Raquel limpou a cozinha e fez o arroz novamente. Bem temperado no alho, soltinho, ao dente, no ponto certo do sal. Resolveu jantar arroz puro, comendo com a colher de pau, sorrindo e falando sozinha: nunca mais volto pra aquele lugar. Sou uma boa mãe com filhos formados, fui uma boa filha e sei que sou uma boa profissional. Todos os dias eu me lembro das crianças adultas que passam por mim no shopping, me abraçam e dizem que eu fui a melhor professora que já tiveram. Eu sei quem sou, tenho certeza de quem sou!

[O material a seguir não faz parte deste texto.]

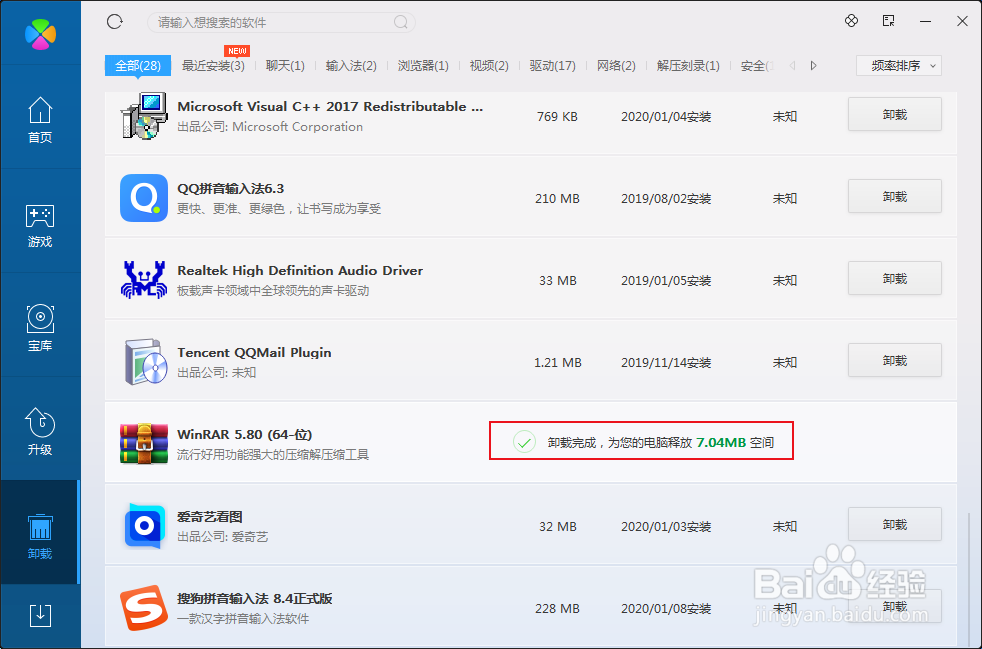Click the colorful app logo in top-left corner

Rachel chegou ao trabalho e soube que a escola estava sem energia elétrica. As crianças seriam liberadas logo após a merenda escolar. Ao entrar na sala, teve um estalo:
– Vamos todos em fila. Nossa aula será num lugar mais ventilado, o refeitório escolar. Vamos ficar sentadinhos para aprender como se faz macarrão com almôndegas!
Aprenderam que o macarrão é feito de trigo. Tia Rose, a cozinheira, mostrou como a massa é fervida com sal e escorrida. Que a almôndega é uma bolinha de carne moída e temperada. Aprenderam que almoçavam no horário do recreio porque nem toda criança tinha comida decente em casa. Aprenderam que a palavra bolinha tinha um dígrafo, que era quando duas letrinhas formavam apenas um som, a exemplo de ninho, casinha e passarinho.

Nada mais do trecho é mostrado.